Dual-delivery of exosome inhibitor and immune-activating gene via lipid nano-assemblies for tumor immune evasion inhibition.

The tumor microenvironment, with its complex immune evasion mechanisms, significantly hinders the efficacy of anti-tumor immunotherapies, including immune checkpoint inhibitors. Consequently, there is a strong impetus for extensive research to elucidate the immunosuppressive mechanisms within the tumor microenvironment and to develop novel therapeutic strategies.
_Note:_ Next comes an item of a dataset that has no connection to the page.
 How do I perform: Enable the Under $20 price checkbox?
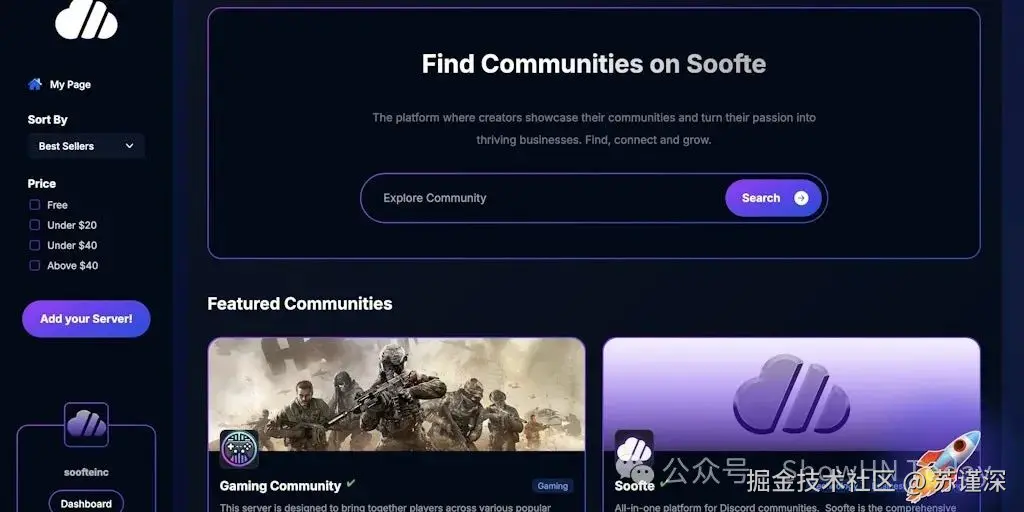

In this study, we have developed a drug/gene delivery system (folate-modified GW4869-loaded siIRF3 nano-complex, FD9R-GW/siIRF3) designed to simultaneously target and inhibit two key immune evasion pathways in the tumor microenvironment. The folate receptor-mediated delivery of GW4869 to cancer cells and tumor-associated macrophages (TAMs) led to the suppression of biosynthesis and release of tumor-derived exosomes (TEXs) containing exosomal PD-L1. Furthermore, IRF3 gene silencing effectively inhibited the M2-type differentiation of TAMs, and suppressed the secretion of CC motif chemokine ligand 22 (CCL22) in cancer cells, consequently reducing the recruitment of regulatory T cells (Tregs). The efficacy of FD9R-GW/siIRF3 in impeding tumor immune evasion was substantiated by an augmented recruitment of cytotoxic T cells and a diminished M2 macrophage polarization in the folate receptor-expressing 4 T1 allograft breast cancer model. Furthermore, the combination of a-PD-1 immunotherapy with FD9R-GW/siIRF3 led to a significant enhancement in the antitumor immune response, as evidenced by the inhibition of circulating tumor-derived exosomal PD-L1.